Steve with a 150" class Colorado buck
Many mule deer hunters are out looking for a buck with that coveted 30-inch
spread, but most muleys can make it to trophy status without it. This leads us
into the first thing to look for on any trophy muley.
~Width~
Most hunters get caught up in the
outside spread “game”. In reality, the actual measurement taken will be on the
inside spread of the main beams. The easiest method for quickly judging the
spread on any mule deer is the distance from ear-tip to ear-tip. On just about
every buck I have taken, the ear-tip to ear-tip measurement has been real close
to 20 inches. When quickly field judging a buck, if his antlers are roughly two
inches past the outside of his ears on each side, then you are clearly looking
at a buck with a 24 inch spread. On occasion, a hunter will see a buck that the
ear-tip to ear-tip distance will be either larger or smaller, but this is a
really good middle ground to start from. A lot of people will tell you that you
need a buck with 26 inch-plus spread for it to be a trophy mule deer. I have
taken many bucks over the years, and most of these are in the 22 to 24 inch
range. Now, while inside spread is definitely an important factor in scoring,
it is only air. So let’s get to the real “meat and taters” of judging mule
deer.
~Tine
Length~
When field judging the score of a buck, start at the bottom and work
your way up. One of the most overlooked measurements on any buck is the brow
tines, or G-1’s. As a general rule, mule deer have short brow tines in
comparison to their cousin, the whitetail. If a mulie has 4 inch or longer
brows’, then he is off to a great start. As we move up the rack, look at the
depth of the back forks. The benchmark we are looking for is 12 inches on the
G-2. If they meet or exceed this mark, then move to the G-3, or the tine that
together with the G-2s’, create the back fork. On this measurement we are
looking for at least a 6 inch tine. This is often the weakest part of a mule
deer’s antlers. If this back fork resembles a “crab claw”, then he is probably
a young buck. On to the G-4’s, this is the tine that along with the main beam
produce the front fork. As opposed to the back fork, this fork will be much
deeper in appearance. Look for a G-4 somewhere in the neighborhood of 10 plus
inches. In a nutshell, if a buck has good forks, on both front and back, he is
a definite “shooter”. From here we move on to my favorite piece of the mule
deer puzzle.
~Mass~
Mass has probably caused more bucks to be
passed on than any other factor. This may sound a little funny, but when a buck
has lots of mass, his tines sometimes appear short, thus causing a hunter to
wrongfully pass on a buck like this. There really isn’t a lot I can tell you
about mass, except don’t overlook it. What a buck lacks in tine length, given
he has good mass, he can make it up in his circumference measurements. When
scoring a buck, you will take four circumference measurements on his main beam,
or H measurements. The H-1 will be the smallest place between the burr and
first point. H-2 will be taken at the smallest place between the first and
second point. H-3 is measured at the smallest place between the main beam and
the third point. H-4 measurements are from the smallest place between the second
and fourth point. If a buck has around 35 to 40 inches if mass he will be a
real “wall hanger”. It’s time for us to talk about a couple of important
factors in field judging mule deer.
~Main
Beam~
When field judging a buck, it is
best to see him from all angles before a decision is made to pass or shoot.

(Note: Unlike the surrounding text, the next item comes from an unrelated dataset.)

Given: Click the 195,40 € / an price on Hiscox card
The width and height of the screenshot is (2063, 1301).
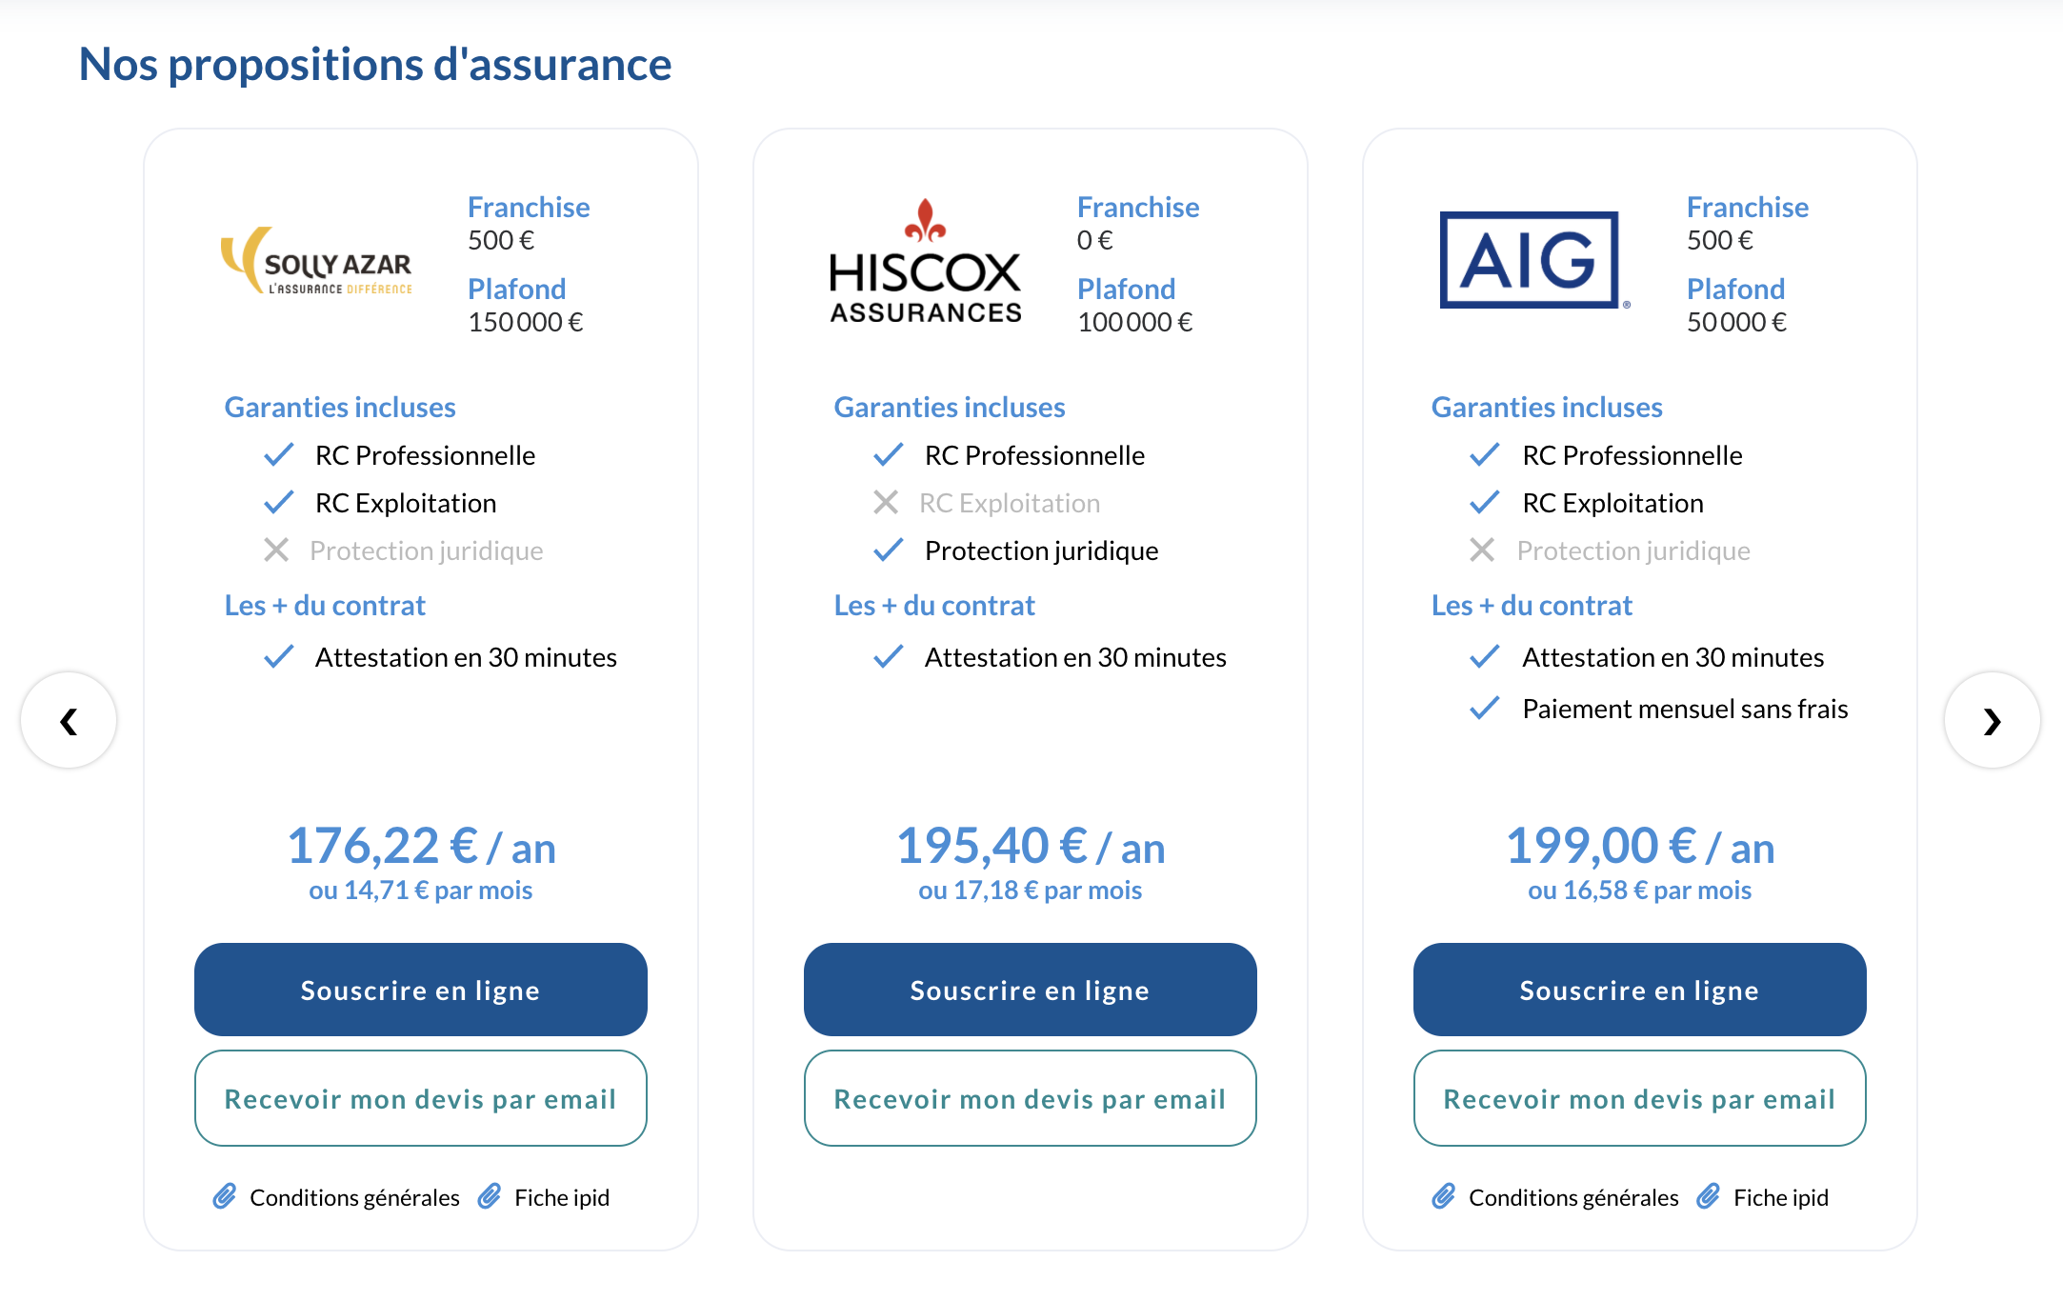Looking at the screenshot, I should click(x=1030, y=845).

Main beam length can be deceiving, if the only view you get of a buck is
head-on. Generally speaking, if a buck has good width, he will in turn have
good main beams. The thought is that it takes quite a bit of main beam to
generate a buck with a 24-inch plus spread. My experience judging mule deer has
revealed that width and main beam measurements go hand in hand. The equation to
use is, 20-inch spread=20-inch main beam, and so on. These two measurements will
usually be within an inch or so of each other, and remember width is main beam
to main beam. There are bucks out there that shoot holes in this equation, but
with these bucks you must use follow your instincts.
~Symmetry~
Another misunderstood feature of field judging
mulies is symmetry, or the scoring balance between the two sides of a bucks
rack. Quite often, a buck will appear to have bad symmetry, but when on the
ground, the numbers don’t show this. It is quite easy to judge the symmetry of
tine length, but main beam, can be very difficult to judge. Because the main
beam of a buck swoops to the rear and then juts forward, it can trick the eye.
While many bucks that I, or clients, have taken over the years’ first appeared
to have unbalanced antlers, actually when scored are quite symmetrical. When
glassing a mulie this hunting season, try to take your time, consider all the
variables and get a good read on his trophy potential. Finally, we move on to
the “Wild Card” of mule deer hunting.
~The
Non-Typical~
Mathews prostaffer Derry Null with a huge 208" non-typical taken while hunting with Steve and Cassie
When it comes to field judging a
non-typical mule deer, all bets are off! I wish there was some secret formula
for figuring them out, but I am still searching for that secret myself. Because
all non-typicals are different, there is no true method for judging them.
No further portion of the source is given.